Dunlop, intent to use her to make money for himself, told her she could make a fortune by displaying her naked body to curious Europeans. She was paraded at circuses, museums, bars and universities. At times, she was displayed in a cage and forced to behave like "a wild beast". Especially on display were her prominent posterior and her genitals.

In 1814 and 1815, she was exhibited in Paris by one Henry Taylor and then by someone called Reaux. By the time she died on January 1, 1816, she was owned by an animal trainer. During this period, she was also forced into > prostitution and, in despair, resorted to heavy consumption of alcohol.

After her death, her body was handed to the scientist, Georges Cuvier. He cast her in plaster and then dissected her body, removing the brain, the vulva and the anus, which were placed in glass jars in a preserving fluid. He then removed all flesh from the skeleton. These remains were kept in the exhibition rooms of the French Museums, open for public viewing, until 1974and 1976.

When we gained our freedom in 1994, we requested the French government to assist in returning the remains of Saartjie Baartman to the land of her birth. Ultimately, this required that the French Parliament should pass special legislation authorising the release of these remains to our country.

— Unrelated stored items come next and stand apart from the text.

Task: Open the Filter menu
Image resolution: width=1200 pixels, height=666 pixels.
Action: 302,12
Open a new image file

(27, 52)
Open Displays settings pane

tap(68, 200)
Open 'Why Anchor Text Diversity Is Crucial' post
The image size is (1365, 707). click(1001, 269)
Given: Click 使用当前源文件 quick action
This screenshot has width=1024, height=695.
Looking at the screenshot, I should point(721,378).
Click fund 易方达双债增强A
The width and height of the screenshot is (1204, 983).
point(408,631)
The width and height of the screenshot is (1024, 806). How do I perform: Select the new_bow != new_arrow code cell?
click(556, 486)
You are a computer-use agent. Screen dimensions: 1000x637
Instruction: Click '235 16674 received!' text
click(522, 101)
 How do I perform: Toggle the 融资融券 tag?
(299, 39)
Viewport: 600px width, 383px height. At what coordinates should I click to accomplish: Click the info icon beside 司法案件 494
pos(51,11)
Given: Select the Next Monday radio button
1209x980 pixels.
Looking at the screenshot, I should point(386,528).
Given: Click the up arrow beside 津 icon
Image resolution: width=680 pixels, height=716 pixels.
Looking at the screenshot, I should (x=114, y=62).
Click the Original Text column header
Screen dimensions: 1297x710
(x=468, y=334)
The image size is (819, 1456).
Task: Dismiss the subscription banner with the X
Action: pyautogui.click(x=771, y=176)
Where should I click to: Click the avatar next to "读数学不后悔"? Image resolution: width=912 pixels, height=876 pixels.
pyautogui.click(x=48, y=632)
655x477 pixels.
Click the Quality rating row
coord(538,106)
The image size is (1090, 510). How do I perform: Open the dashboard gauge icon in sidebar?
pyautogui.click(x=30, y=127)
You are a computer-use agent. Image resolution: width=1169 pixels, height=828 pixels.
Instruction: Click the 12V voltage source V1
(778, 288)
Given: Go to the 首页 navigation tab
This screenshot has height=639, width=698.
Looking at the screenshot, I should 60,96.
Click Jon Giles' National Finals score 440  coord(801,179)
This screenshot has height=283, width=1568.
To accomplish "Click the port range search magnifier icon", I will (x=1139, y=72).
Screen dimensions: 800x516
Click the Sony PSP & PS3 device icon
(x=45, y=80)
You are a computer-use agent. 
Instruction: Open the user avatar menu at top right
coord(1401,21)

The debate of this law in the French National Assembly took place under the theme "Repatriation of the Hottentot Venus". This is the circus name that Saartjie Baartman had been given by her European owners.

On the day the necessary legislation was adopted, on 21 February 2002, Research Minister Roger-Gerard Schwatzenberg, said: "Saartjie Baartman was firstly a victim of the exploitation suffered by South African ethnic groups during colonisation. Secondly, Saartjie Baartman was the victim of colonialism and sexism because her dignity as a woman and her rights were denied. Thirdly, she was also the victim of racism which was the characteristic of anthropology at the time, the latter being very much > turned to ethnocentrism.

"I see in this bill a double symbol. Firstly, it gives us the opportunity to turn the page of decades marked by colonialism, racism and sexism. It will mark the end of a painful period, when non European populations were not viewed as equal to the European ones. Secondly, it marks our will to acknowledge equality among people. This is an important moment of unity around an essential principle - the dignity of any human being, whatever his/her religion, origins and condition."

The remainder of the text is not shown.